Task directions: Find the line with "The image size is (1372, 879)." in the entries below. Repeat it, every following line, and the line with "Task: Open the user avatar profile icon", exactly and with nothing added.

Stored data entries:
>>>
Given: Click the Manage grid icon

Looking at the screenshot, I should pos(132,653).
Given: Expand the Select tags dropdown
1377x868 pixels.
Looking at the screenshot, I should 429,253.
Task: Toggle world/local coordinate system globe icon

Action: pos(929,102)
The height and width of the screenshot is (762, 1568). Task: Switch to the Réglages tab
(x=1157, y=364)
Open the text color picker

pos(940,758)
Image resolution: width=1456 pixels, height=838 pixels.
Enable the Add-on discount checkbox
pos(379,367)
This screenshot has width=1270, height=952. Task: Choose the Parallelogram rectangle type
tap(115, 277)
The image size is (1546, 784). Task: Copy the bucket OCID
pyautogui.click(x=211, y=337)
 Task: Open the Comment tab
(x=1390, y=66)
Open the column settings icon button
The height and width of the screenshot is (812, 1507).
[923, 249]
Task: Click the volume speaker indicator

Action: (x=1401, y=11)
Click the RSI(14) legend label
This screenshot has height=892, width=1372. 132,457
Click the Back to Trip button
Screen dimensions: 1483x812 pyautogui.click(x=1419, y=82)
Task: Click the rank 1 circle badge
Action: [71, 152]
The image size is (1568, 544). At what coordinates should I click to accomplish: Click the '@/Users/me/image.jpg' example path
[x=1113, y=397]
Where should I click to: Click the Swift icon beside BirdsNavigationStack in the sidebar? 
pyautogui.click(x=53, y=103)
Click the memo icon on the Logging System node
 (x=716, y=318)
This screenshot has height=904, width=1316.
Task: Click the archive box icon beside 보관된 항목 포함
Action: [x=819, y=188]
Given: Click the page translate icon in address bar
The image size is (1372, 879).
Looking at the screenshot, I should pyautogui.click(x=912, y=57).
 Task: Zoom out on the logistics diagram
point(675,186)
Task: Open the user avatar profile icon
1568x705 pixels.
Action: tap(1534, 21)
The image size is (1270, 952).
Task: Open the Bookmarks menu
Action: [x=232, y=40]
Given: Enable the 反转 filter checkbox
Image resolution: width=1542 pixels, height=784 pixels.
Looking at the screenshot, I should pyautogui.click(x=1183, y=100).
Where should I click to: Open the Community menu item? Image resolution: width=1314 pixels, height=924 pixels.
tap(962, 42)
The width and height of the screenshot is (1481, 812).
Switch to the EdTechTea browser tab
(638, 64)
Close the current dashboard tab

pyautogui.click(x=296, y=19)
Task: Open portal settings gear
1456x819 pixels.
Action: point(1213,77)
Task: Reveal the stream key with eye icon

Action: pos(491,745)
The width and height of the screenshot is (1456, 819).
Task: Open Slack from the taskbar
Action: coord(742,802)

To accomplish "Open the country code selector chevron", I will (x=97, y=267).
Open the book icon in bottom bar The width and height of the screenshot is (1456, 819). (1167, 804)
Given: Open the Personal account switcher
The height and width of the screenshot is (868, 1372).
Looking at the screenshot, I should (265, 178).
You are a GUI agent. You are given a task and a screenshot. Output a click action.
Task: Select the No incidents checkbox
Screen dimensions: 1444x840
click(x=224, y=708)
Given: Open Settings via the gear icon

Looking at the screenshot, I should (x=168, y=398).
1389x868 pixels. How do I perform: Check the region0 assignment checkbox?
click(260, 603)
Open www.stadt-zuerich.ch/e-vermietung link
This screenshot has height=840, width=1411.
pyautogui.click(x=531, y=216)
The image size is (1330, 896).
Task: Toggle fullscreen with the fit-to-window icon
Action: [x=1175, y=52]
<<<
Task result:
The image size is (1372, 879).
Looking at the screenshot, I should pyautogui.click(x=912, y=57).
 Task: Zoom out on the logistics diagram
point(675,186)
Task: Open the user avatar profile icon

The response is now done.